Dude! My whole point was to separate the two concepts so the issues you are describing don't come up...


----------



## DEFCON 1 (Oct 24, 2022)

Ulorian - Agent of Chaos said:


> Dude! My whole point was to separate the two concepts so the issues you are describing don't come up...



Okay, then nevermind.  I guess I'm not getting it, so I'll just let it go.  Doesn't matter anyway like you said.


----------



## Ulorian - Agent of Chaos (Oct 24, 2022)

DEFCON 1 said:


> Okay, then nevermind.  I guess I'm not getting it, so I'll just let it go.  Doesn't matter anyway like you said.



Well, poop. I wanted you to get it.


----------



## Parmandur (Oct 24, 2022)

Ulorian - Agent of Chaos said:


> This assumes that they are leaning into having feats be mandatory. Which is the impression I get from having a Background grant a Feat (granted that this is just a playtest thing).
> 
> If they maintain status quo, though, then my concept makes PCs at tables which allow feats more powerful. But that is a power upgrade that targets all PCs equally. Which is a minimal adjustment for the DM... just throw more monsters, etc. to adjust for the increased party power level.
> 
> But it does seem (to me anyway) that they are implementing feats as mandatory.
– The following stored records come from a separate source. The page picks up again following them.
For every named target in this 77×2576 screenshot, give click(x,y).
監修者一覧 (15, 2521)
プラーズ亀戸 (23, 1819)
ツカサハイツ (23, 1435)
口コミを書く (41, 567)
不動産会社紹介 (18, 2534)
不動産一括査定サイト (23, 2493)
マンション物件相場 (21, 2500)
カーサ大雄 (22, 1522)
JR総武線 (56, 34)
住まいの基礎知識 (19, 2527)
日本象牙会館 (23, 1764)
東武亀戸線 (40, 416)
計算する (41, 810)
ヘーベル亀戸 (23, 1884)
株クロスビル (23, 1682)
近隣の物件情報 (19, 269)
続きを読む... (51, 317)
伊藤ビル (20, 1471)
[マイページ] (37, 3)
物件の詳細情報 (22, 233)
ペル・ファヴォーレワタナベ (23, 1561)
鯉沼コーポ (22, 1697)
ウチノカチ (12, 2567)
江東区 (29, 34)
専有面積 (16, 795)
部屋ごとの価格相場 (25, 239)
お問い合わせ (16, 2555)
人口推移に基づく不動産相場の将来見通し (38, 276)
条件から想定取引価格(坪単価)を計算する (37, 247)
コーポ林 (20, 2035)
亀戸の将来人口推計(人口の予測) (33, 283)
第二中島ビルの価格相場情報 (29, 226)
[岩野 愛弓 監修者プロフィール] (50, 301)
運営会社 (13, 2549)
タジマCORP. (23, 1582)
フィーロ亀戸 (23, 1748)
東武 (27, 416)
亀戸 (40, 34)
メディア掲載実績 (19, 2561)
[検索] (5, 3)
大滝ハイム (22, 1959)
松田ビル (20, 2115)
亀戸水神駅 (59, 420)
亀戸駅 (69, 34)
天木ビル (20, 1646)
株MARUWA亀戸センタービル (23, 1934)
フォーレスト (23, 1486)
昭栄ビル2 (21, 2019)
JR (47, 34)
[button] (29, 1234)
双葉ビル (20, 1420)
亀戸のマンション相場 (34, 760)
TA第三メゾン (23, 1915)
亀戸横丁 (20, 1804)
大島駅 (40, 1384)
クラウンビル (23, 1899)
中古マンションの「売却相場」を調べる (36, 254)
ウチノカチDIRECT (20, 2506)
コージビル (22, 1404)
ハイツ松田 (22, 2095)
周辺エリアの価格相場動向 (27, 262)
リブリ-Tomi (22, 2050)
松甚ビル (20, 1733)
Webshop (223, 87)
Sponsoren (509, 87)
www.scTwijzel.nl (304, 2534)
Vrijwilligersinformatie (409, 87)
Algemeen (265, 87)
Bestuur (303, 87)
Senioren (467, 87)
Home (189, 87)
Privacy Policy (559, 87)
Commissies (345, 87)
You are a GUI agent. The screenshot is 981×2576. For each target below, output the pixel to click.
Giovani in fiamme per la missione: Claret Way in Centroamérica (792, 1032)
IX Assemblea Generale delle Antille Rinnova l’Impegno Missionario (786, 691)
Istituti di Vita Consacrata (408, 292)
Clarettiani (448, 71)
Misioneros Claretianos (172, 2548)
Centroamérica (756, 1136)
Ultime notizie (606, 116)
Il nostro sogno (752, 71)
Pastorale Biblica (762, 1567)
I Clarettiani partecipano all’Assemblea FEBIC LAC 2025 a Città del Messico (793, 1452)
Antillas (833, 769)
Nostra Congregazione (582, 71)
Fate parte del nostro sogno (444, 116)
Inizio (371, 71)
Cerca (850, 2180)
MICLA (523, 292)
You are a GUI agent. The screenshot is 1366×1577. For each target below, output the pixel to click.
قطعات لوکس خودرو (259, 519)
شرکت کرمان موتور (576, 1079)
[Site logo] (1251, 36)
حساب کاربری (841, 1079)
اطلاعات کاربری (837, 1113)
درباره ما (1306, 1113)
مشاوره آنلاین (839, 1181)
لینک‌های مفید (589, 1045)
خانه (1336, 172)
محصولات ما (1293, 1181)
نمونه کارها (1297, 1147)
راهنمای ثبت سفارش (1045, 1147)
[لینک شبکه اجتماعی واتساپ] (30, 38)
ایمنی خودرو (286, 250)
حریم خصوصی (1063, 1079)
The second packet is explicit that Feats are assumed, and ASI was just turned into one Feat option.


----------



## shadowoflameth (Oct 24, 2022)

I completed the survey after listening to some feedback from my table. What I found:
Class Spell lists are still needed. Arcane, Primal and Divine are good but having them be the only lists makes character creation overly tedious and prone to errors.
The Bard suffers from missing spells he expects to get based on 5e and the Lore Bard loses his extra Magical Secrets. Magical secrets and bard spells being changeable is too much. Make Magical secrets set and give the Lore subclass back it's extra Magical Secrets. Inspiration on a reaction is OK.
The Rogue sneak attacking only on an action makes hide and wait for a target to appear using a readied action not work. This is the one that we really hated. No AOO and no laying in wait is bad.
The Ranger is on the right track, but needs his own spell list. Just like the bard, misses some spells that 5e players expect from the Ranger. I'd like to see the Favored Enemy still be a chosen foe. Instead of an altered Hunters Mark, just give him a similar ability that is not a spell. Let him use it on a foe deliberately, but say the Favored enemy is always affected by it. Have the damage scale. Now it can't be counter or dispelled, and doesn't cause confusion with how Hunter's Mark works. For similar reasons, just have Nature's Veil say that the when the Ranger successfully hides, he becomes Invisible. Which brings me to spells.
Conjure Barrage is weak. 'Down-casting' a weak spell is worse. Just make Multi-Attack, Multi-Shot and say that the Ranger gets a 3rd attack with Ranged or thrown weapons.
Make Barkskin affect AC but let it scale. It doesn't need to be reinvented and on the list of lackluster spells to redo it isn't the worst offender. 
The Hidden Condition is  good idea but clarify the language in the playtest. I recommend that instead of 'the condition ends', the condition stop affecting enemies that spot you, hear or or that you lose cover from. 
The halfling didn't get inspiration because he has Luck and already has a remedy for the dreaded Natural 1. 
I think it could be an optional rule anyway. 
Epic Boons need to be truly epic. In the years playing 5e, we've had a campaign go to 18th level, one to 19th and one to 20th level. It's rare and it truly deserves something amazing. As an example; Being able to Misty Step once isn't better than the Feytouched feat which you can get much earlier and gives you more. Just make an epic boon that gives you teleportation. 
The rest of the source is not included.